----- Available data -----
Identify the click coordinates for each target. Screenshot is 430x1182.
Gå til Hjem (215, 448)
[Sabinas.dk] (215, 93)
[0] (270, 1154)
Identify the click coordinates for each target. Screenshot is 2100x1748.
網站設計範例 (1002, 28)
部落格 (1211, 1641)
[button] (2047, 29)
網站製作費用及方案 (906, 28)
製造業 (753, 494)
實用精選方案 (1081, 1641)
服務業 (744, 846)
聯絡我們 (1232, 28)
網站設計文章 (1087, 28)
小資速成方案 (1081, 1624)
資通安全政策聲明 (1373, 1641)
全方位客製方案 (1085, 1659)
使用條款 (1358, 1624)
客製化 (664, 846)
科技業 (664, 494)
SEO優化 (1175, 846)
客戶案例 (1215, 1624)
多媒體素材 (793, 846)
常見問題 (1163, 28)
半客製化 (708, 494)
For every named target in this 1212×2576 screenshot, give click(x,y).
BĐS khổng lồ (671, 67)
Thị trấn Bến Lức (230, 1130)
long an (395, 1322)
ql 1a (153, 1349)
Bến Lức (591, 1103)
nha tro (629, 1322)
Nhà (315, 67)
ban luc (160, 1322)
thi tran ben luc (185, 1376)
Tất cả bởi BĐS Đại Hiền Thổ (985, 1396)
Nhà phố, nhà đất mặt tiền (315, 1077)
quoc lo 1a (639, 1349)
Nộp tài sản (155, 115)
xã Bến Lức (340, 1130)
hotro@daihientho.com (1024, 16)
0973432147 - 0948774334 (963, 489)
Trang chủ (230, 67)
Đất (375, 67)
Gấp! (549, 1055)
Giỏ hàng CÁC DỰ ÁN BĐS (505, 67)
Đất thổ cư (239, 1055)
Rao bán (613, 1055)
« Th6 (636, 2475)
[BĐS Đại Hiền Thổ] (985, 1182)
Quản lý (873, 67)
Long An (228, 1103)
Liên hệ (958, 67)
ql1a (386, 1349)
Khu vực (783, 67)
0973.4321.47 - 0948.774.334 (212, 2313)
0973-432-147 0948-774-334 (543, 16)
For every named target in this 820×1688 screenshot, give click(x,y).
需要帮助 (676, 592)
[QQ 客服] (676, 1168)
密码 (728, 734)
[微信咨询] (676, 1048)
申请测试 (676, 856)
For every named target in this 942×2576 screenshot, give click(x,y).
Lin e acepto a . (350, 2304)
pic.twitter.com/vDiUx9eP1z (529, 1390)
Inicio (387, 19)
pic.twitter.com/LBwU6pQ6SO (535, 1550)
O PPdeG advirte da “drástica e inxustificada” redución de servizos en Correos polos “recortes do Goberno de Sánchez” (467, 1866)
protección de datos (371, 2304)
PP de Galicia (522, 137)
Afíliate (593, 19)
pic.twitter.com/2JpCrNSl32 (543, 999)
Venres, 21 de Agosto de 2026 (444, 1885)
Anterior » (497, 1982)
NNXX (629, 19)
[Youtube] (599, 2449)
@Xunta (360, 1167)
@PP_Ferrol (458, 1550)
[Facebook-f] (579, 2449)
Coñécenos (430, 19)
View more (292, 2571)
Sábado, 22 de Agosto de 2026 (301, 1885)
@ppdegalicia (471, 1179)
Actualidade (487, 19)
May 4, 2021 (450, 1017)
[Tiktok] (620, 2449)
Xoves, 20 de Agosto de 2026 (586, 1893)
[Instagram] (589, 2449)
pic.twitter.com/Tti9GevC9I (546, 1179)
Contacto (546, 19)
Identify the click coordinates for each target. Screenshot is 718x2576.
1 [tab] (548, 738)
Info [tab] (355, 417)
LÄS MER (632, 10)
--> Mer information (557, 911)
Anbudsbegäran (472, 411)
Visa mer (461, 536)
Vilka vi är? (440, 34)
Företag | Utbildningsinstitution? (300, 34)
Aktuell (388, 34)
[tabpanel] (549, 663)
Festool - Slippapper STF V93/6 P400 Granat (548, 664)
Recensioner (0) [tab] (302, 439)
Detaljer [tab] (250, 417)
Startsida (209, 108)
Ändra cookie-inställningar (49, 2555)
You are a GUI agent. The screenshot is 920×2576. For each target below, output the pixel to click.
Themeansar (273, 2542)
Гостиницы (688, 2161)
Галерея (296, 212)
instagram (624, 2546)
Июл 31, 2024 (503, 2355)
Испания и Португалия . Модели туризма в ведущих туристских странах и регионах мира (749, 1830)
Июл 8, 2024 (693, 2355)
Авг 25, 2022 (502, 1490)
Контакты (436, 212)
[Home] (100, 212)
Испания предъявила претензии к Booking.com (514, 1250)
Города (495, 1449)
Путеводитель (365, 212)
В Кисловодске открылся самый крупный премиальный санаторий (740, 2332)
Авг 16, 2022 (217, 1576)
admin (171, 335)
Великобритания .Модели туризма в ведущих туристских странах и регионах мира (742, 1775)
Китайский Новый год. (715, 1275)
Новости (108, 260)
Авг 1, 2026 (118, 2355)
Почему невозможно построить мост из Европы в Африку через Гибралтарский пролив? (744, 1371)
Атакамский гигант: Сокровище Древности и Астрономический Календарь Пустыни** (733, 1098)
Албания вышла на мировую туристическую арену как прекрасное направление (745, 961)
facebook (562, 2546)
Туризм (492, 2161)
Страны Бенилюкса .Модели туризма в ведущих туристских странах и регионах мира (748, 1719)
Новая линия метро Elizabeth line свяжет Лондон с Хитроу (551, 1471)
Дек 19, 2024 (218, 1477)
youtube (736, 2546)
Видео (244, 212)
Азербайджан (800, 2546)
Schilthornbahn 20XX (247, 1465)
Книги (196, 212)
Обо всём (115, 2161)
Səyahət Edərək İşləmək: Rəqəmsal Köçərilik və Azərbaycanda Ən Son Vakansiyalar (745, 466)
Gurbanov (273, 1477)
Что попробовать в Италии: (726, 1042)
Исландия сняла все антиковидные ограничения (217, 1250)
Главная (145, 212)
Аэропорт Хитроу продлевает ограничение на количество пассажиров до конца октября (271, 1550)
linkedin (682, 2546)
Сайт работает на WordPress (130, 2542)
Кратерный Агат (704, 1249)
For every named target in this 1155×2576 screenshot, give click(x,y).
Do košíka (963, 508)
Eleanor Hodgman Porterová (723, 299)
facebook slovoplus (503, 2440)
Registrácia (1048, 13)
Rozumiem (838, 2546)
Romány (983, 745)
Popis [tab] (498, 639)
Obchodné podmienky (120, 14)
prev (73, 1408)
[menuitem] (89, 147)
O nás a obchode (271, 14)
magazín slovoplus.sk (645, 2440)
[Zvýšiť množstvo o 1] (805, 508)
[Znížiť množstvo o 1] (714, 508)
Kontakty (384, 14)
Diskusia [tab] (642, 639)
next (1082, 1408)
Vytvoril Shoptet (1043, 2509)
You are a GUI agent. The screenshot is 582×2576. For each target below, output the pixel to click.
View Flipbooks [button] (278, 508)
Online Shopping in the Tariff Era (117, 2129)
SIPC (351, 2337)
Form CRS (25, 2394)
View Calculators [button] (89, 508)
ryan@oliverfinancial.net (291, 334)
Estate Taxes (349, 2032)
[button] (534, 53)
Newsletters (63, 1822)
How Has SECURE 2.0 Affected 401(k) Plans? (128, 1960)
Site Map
-----
**Work item**
Out of the records, collect only those lines that contain the string "this".

**Exercise output**
For every named target in this 1212×2576 screenshot, give click(x,y).
For every named target in this 820×1688 screenshot, give click(x,y).
For every named target in this 942×2576 screenshot, give click(x,y).
For every named target in this 1155×2576 screenshot, give click(x,y).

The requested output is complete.